Problems and tasks
(a) In the market commentary, reproduce verbatim the passage between "Eric Fry in" and "portfolios behind them.", inclusive.
(b) According to the market commentary, what reading did the ISM Index of manufacturing activity reach for December?

Passage shown
+-------+
P.S. Einstein and Heisenberg proved the latter’s point. Trying to describe the world – they changed it. “A kind of madness gained hold…” wrote Stefan Zweig of Germany in the ’20s. The whole nation seemed to come unhinged by the realization that nothing was quite what they thought it was…


Eric Fry in New York…

– Although bloodied by the savage campaigns of 2000, 2001 and 2002, bullish investors charged courageously into 2003, dragging their battle-weary portfolios behind them.

– On the first trading day of the New Year, IN-discretion proved to be the better part of valor, as the bulls fearlessly paid high prices for already-expensive stocks and pushed all the major averages to big gains. The Dow advanced 265 points to 8,607, while the Nasdaq charged ahead nearly 4% to 1384.

– Buttressing the courage of the investor-infantry was a surprisingly strong manufacturing report for December. The ISM Index of manufacturing activity rose to a fairly robust reading of 54.7 last month from November’s disappointing tally of 49.2. When news of the ISM’s report crossed the wires, the stock market and the dollar both soared. Bonds, however, headed in the opposite direction – surrendering a big chunk of their recent gains.
+-------+
Given information
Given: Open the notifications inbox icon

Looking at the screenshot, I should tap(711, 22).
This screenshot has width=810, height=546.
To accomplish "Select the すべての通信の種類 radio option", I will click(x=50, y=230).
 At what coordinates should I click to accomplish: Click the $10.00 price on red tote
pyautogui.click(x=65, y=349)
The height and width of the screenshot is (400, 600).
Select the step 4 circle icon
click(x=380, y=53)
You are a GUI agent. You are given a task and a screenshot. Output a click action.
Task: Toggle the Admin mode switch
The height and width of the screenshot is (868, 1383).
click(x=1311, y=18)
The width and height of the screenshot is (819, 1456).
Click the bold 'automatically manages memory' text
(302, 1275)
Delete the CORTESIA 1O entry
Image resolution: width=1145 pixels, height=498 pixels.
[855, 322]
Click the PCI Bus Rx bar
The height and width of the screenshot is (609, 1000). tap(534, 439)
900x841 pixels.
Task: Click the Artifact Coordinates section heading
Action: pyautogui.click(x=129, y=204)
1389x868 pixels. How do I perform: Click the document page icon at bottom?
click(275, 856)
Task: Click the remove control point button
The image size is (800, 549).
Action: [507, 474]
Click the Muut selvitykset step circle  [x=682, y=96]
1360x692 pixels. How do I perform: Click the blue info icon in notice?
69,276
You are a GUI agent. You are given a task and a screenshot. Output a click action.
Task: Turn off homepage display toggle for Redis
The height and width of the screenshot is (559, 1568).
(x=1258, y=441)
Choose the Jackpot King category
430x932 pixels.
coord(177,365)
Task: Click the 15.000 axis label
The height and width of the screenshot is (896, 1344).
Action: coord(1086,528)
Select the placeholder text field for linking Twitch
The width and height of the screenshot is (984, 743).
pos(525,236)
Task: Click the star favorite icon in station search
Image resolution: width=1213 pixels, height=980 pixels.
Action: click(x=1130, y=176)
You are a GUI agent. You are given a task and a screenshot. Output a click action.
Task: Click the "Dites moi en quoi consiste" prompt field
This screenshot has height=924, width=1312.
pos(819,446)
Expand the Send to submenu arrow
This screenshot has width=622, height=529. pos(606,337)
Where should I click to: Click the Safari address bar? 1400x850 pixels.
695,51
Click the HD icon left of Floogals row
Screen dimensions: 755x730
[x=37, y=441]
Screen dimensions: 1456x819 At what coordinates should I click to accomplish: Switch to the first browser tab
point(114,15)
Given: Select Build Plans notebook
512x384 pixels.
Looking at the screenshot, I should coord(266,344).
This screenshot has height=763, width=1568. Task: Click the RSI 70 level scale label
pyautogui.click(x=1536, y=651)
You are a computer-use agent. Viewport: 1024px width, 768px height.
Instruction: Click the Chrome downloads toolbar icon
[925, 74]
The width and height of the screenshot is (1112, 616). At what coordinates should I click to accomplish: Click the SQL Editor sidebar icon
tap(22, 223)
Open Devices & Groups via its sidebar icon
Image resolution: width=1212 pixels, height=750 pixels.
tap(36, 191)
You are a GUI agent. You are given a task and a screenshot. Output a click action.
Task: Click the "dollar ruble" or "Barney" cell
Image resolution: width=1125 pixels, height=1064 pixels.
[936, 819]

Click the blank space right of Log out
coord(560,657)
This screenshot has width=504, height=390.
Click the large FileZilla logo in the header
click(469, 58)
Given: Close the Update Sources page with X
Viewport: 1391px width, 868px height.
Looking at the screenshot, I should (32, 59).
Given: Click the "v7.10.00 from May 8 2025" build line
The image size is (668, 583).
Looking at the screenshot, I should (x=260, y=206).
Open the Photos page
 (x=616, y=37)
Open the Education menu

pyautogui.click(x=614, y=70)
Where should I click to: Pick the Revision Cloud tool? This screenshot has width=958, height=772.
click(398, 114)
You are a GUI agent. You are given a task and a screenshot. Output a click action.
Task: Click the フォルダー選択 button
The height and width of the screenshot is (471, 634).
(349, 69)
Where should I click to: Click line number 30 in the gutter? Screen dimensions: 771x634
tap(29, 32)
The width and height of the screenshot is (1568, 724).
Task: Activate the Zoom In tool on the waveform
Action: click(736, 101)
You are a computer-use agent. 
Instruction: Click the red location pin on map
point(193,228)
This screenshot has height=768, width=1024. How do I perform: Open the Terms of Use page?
+-------+
Solutions for each task
(a)
Eric Fry in New York…

– Although bloodied by the savage campaigns of 2000, 2001 and 2002, bullish investors charged courageously into 2003, dragging their battle-weary portfolios behind them.

(b) 54.7